Excerpts from a dataset
-- Opening Marker --

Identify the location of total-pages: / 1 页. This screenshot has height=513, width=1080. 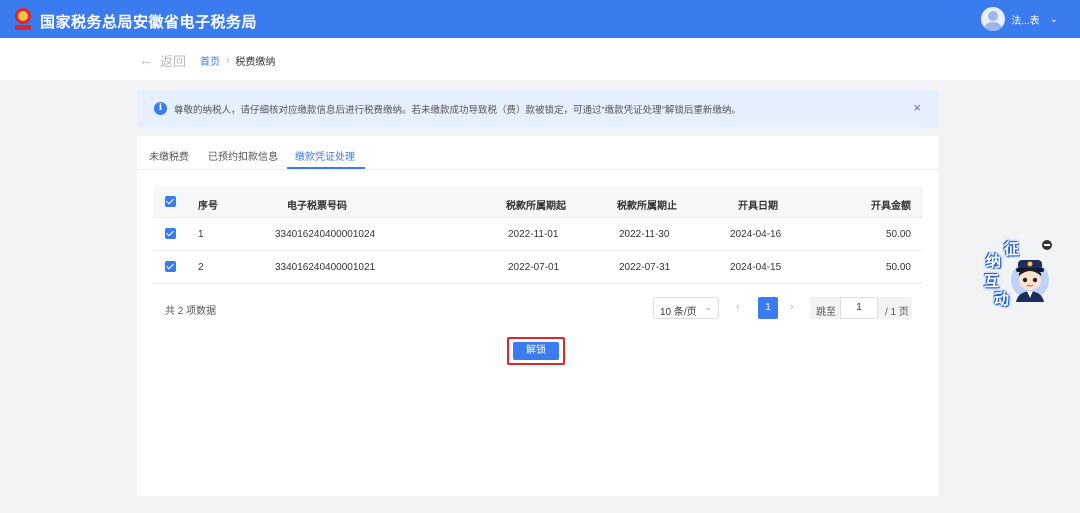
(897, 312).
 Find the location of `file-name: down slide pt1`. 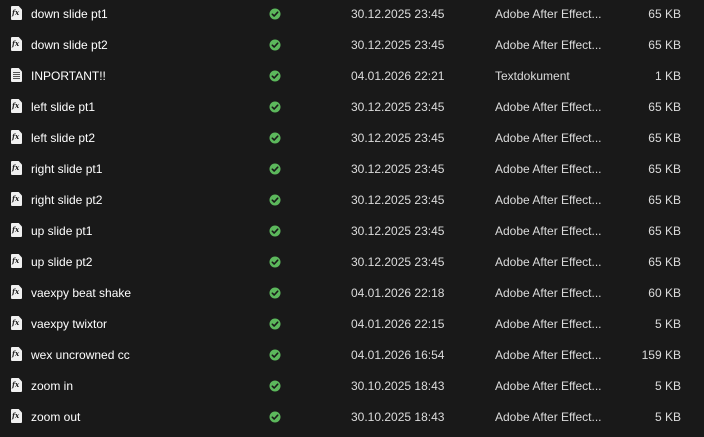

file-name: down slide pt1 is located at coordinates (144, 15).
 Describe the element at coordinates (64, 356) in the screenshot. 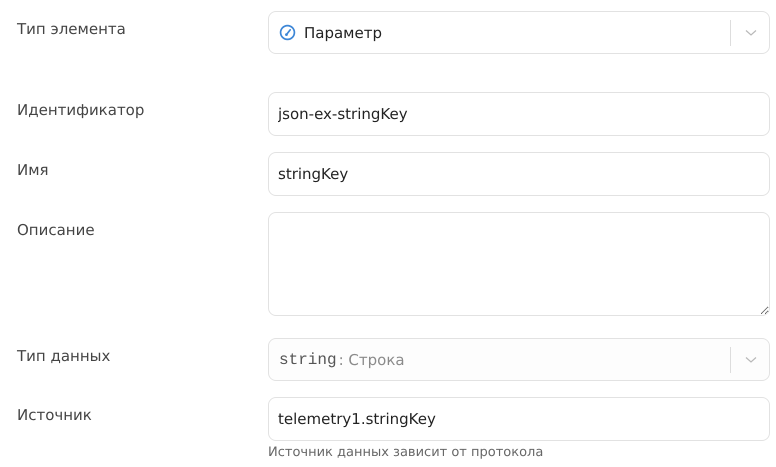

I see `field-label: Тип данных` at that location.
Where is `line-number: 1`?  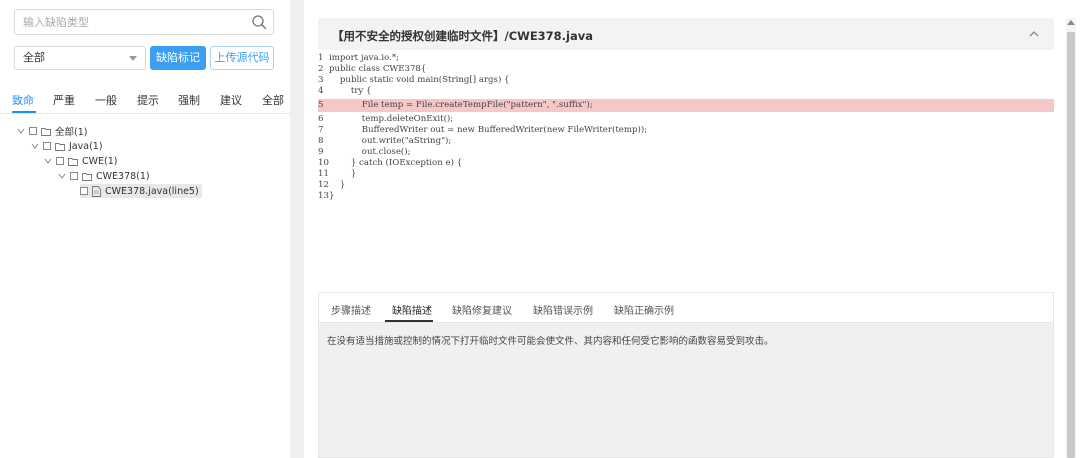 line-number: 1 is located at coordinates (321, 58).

-- Closing Marker --
-- Opening Marker --

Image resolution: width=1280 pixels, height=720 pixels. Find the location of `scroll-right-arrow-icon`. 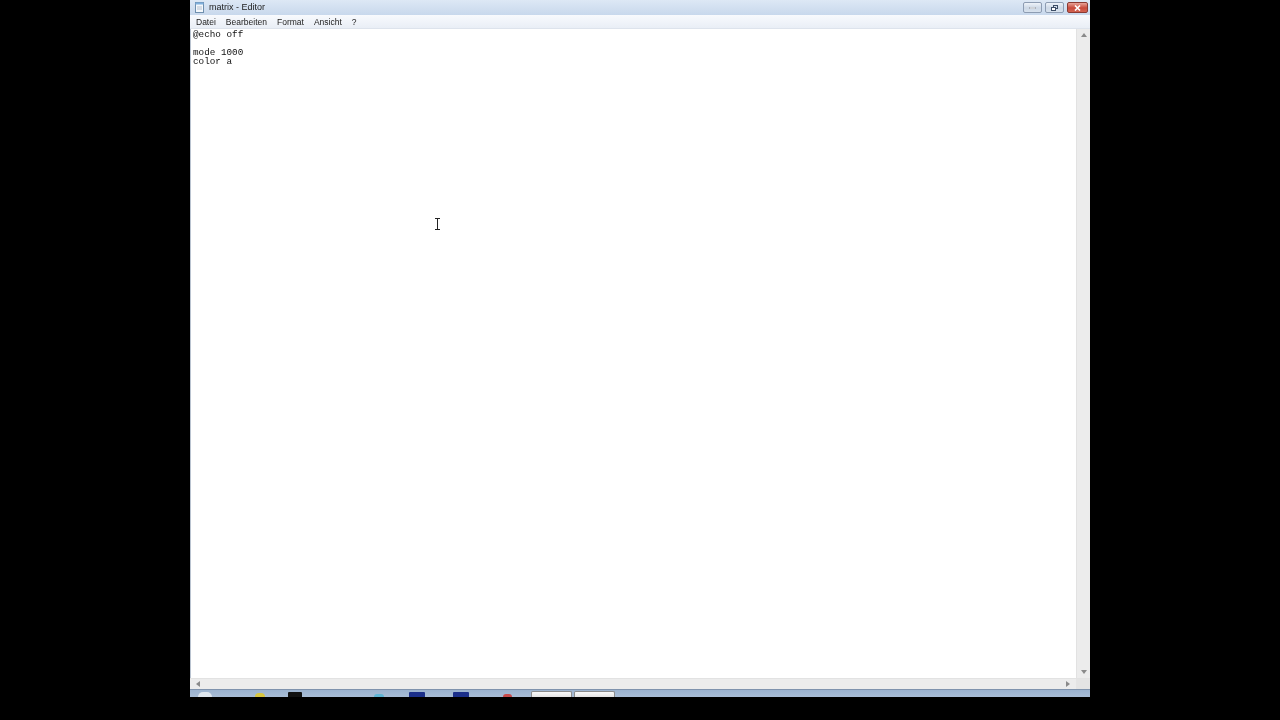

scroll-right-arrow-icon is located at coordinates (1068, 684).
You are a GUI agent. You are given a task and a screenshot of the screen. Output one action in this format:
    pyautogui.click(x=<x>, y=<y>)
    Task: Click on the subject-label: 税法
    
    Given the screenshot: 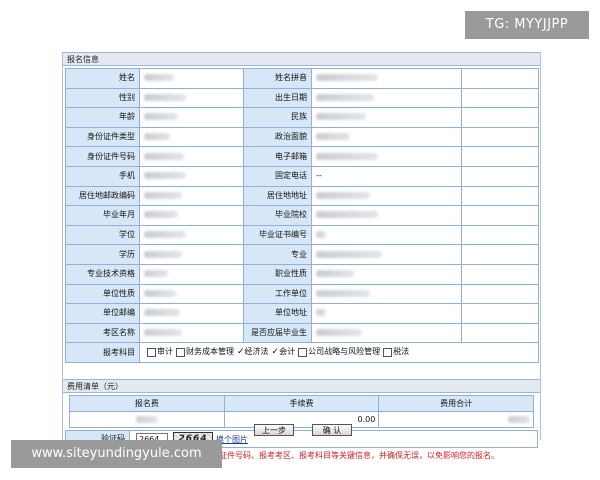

-- Closing Marker --

Instruction -
Copy the lines above word for word, starting with the line that contains "Identify the location" and going on through the line that contains "file-name: down slide pt1 is", and leave the pictures out of your copy.

Written response -
Identify the location of total-pages: / 1 页. This screenshot has height=513, width=1080. 
(897, 312).
 Find the location of `file-name: down slide pt1`. 

file-name: down slide pt1 is located at coordinates (144, 15).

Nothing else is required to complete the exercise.